My lack of posting and failure to follow through on promised posts has been noted by Sol over on Federated Search Blog. I wish I had a good excuse, but I really don’t (aside from my usual excuses: school, work, baby). So… sorry about that. 😐
Things are going to be hectic for the next couple of weeks as the semester winds down, but after that, my schedule should improve tremendously. One of the things I’ll be reviving is my posts on Deep-Web crawling. Despite being quiet about it, I’ve actually been very active in this area lately. I just gave a 45 minute talk on the topic yesterday (if anyone wants to see the slides, let me know and I’ll post them), and I feel about 200% more knowledgeable on the topic than I did when I wrote the prototype version of DeepCrawler.NET. I’m still not sure when I’ll have to pick that project back up and do it justice, but I will pick it up long enough to properly document its usage and post it on the blog for the world to make fun of.

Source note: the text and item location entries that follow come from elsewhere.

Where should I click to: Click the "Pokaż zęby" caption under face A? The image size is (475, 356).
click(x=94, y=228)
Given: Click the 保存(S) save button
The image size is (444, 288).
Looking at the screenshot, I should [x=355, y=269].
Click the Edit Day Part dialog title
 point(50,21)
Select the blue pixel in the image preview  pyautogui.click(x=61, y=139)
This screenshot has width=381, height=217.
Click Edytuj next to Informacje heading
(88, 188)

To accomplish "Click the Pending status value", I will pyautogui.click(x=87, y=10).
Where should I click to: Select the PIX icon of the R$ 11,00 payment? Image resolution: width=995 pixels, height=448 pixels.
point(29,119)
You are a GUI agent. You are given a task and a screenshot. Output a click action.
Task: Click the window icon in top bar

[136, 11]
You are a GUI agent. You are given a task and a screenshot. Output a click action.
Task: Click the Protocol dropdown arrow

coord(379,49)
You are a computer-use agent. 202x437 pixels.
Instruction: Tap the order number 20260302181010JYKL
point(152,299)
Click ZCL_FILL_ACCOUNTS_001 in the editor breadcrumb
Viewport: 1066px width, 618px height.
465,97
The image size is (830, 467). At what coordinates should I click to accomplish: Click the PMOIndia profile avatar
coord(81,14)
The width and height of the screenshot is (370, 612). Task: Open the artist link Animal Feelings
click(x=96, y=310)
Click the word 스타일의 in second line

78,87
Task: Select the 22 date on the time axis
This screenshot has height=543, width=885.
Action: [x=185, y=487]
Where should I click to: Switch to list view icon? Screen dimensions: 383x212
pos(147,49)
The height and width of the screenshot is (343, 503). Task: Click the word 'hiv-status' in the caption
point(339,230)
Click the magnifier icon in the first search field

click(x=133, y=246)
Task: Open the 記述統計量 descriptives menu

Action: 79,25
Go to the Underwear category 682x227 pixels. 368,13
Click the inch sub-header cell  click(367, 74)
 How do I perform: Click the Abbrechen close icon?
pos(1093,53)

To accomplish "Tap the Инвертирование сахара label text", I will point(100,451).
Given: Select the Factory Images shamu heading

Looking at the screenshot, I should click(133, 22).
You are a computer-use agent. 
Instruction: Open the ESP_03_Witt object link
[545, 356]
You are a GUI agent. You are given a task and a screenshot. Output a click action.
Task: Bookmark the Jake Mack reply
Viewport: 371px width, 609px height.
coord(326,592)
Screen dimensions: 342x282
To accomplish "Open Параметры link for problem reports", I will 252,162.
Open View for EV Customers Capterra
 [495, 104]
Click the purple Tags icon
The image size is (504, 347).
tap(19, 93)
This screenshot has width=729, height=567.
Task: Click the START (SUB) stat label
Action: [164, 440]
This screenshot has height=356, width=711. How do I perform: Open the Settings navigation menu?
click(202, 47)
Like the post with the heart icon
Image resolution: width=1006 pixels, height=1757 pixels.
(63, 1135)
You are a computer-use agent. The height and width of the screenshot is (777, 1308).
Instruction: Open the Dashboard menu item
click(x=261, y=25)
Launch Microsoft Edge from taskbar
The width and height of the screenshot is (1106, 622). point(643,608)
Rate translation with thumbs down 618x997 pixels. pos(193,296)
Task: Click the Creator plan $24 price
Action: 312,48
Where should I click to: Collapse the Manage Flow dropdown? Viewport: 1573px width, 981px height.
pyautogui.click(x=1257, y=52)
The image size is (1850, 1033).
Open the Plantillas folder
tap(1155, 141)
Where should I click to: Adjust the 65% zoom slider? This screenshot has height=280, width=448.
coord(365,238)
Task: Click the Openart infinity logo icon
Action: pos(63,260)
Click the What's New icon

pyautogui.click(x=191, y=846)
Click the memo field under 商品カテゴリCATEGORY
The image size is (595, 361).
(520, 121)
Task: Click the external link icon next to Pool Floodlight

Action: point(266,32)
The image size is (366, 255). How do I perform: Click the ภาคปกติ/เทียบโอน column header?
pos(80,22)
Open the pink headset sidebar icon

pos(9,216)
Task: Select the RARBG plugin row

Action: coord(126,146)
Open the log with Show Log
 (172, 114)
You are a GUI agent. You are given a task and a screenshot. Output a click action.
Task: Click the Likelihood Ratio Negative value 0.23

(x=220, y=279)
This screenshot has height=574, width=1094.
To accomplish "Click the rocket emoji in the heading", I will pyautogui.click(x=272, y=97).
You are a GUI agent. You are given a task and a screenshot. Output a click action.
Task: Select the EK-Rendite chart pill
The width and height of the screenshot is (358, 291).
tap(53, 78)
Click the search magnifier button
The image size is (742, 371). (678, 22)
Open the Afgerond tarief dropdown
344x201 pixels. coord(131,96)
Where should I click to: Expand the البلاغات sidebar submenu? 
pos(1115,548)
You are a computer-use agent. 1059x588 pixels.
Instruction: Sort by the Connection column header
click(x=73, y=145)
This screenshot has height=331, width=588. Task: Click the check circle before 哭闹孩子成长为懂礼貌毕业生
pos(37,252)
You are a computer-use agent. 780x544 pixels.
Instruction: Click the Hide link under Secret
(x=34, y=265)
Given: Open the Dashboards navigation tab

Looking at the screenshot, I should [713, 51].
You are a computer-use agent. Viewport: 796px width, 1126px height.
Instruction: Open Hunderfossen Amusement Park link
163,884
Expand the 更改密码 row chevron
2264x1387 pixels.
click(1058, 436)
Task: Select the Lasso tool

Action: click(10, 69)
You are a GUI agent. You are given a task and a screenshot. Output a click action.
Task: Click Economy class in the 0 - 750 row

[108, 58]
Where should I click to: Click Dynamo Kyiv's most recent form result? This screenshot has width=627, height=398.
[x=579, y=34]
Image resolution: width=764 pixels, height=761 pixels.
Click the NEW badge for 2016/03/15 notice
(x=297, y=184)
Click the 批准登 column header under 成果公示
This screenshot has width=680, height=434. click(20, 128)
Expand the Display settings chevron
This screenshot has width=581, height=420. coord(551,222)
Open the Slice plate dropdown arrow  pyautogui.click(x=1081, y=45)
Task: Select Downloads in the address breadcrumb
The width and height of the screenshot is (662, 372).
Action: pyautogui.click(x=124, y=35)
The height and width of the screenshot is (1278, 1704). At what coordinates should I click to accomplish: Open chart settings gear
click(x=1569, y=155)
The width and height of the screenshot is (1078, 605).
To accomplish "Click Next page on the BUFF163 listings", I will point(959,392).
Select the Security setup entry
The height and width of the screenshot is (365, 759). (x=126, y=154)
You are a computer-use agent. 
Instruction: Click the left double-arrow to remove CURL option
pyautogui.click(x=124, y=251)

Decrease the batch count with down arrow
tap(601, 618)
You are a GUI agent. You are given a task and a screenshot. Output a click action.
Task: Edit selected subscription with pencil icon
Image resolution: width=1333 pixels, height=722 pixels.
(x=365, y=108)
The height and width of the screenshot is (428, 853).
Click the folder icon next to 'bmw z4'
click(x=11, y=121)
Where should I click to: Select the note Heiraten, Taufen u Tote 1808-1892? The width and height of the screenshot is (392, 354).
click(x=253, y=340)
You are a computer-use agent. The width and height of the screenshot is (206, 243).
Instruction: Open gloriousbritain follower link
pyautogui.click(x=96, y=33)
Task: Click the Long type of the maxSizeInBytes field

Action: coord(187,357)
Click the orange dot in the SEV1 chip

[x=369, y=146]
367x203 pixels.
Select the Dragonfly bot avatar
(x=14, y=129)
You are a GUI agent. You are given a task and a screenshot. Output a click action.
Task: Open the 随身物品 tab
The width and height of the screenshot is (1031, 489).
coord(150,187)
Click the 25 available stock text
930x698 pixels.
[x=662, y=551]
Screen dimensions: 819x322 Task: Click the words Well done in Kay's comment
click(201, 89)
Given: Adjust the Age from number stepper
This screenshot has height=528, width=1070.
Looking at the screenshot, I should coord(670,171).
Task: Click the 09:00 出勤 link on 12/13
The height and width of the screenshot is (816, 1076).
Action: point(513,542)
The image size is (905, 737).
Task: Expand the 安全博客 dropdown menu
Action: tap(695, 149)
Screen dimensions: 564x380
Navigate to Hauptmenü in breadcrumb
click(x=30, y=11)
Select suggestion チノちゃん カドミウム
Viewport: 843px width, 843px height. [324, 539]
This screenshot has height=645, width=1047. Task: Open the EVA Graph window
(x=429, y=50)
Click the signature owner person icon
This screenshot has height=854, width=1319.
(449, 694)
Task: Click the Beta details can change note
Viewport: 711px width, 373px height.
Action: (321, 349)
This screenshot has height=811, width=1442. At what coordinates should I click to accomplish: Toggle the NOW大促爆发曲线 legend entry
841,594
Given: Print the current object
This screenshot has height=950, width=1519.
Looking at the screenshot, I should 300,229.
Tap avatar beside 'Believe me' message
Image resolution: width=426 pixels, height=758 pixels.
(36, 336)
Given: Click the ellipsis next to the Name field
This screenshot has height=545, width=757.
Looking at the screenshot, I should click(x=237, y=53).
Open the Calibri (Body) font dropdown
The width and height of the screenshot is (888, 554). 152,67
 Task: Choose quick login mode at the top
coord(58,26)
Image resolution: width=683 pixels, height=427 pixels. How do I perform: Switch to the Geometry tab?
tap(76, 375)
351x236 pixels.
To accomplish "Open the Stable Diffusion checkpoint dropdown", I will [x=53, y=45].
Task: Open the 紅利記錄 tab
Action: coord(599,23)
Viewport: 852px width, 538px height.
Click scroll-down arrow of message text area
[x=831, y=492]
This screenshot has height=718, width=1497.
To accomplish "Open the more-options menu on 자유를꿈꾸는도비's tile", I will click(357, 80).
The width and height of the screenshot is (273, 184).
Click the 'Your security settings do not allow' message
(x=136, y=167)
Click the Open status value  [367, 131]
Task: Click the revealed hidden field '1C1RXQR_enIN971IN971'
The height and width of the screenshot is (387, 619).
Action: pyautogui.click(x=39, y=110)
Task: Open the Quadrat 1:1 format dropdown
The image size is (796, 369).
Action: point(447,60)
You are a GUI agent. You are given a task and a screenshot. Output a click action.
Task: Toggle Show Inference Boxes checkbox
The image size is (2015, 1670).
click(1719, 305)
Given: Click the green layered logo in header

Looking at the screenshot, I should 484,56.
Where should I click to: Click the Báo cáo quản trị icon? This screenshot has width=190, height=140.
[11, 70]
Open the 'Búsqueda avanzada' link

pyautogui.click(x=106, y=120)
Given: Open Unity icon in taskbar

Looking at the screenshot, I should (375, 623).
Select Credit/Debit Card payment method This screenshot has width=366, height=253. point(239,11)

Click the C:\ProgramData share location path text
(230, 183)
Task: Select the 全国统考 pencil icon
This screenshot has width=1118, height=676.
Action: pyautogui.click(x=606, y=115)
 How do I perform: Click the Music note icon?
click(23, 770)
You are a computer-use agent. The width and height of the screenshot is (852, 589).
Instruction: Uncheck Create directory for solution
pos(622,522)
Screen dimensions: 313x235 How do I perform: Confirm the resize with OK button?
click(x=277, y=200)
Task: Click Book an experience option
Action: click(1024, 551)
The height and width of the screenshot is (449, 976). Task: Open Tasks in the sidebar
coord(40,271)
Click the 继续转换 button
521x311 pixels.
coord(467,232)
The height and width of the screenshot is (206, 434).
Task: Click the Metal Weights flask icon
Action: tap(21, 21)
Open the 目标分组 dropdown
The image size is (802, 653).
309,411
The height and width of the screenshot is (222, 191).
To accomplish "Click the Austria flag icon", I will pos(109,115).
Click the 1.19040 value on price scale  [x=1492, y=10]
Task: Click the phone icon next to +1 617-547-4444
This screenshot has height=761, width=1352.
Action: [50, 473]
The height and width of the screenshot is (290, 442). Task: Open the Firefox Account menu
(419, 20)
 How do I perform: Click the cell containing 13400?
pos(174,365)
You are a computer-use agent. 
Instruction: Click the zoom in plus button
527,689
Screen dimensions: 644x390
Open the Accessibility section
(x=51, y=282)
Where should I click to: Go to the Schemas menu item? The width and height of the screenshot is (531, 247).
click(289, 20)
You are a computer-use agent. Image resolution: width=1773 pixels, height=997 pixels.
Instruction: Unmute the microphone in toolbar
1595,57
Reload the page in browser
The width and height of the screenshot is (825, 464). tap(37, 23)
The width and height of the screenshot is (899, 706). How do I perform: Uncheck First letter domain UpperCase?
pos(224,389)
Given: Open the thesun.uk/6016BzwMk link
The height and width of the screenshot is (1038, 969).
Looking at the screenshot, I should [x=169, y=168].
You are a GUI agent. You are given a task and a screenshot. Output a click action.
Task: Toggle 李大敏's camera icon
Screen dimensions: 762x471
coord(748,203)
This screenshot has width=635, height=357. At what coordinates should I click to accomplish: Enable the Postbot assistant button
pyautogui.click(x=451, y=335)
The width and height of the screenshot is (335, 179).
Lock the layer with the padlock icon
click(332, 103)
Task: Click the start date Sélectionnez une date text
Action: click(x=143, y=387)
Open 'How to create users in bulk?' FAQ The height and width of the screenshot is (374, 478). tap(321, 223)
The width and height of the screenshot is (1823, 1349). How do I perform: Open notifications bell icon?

I am still very interested in the topic, too, so if anyone has anything they’d like to share, please let me know.
Aside from that, I am also planning on showing off a fully-functional, front-to-back information retrieval system that I’ve created this semester for another class. It uses Lucene for the actual index, but it has a complete pipeline built around it to enable distributed indexing including a document partitioner, indexers, and a simple search interface.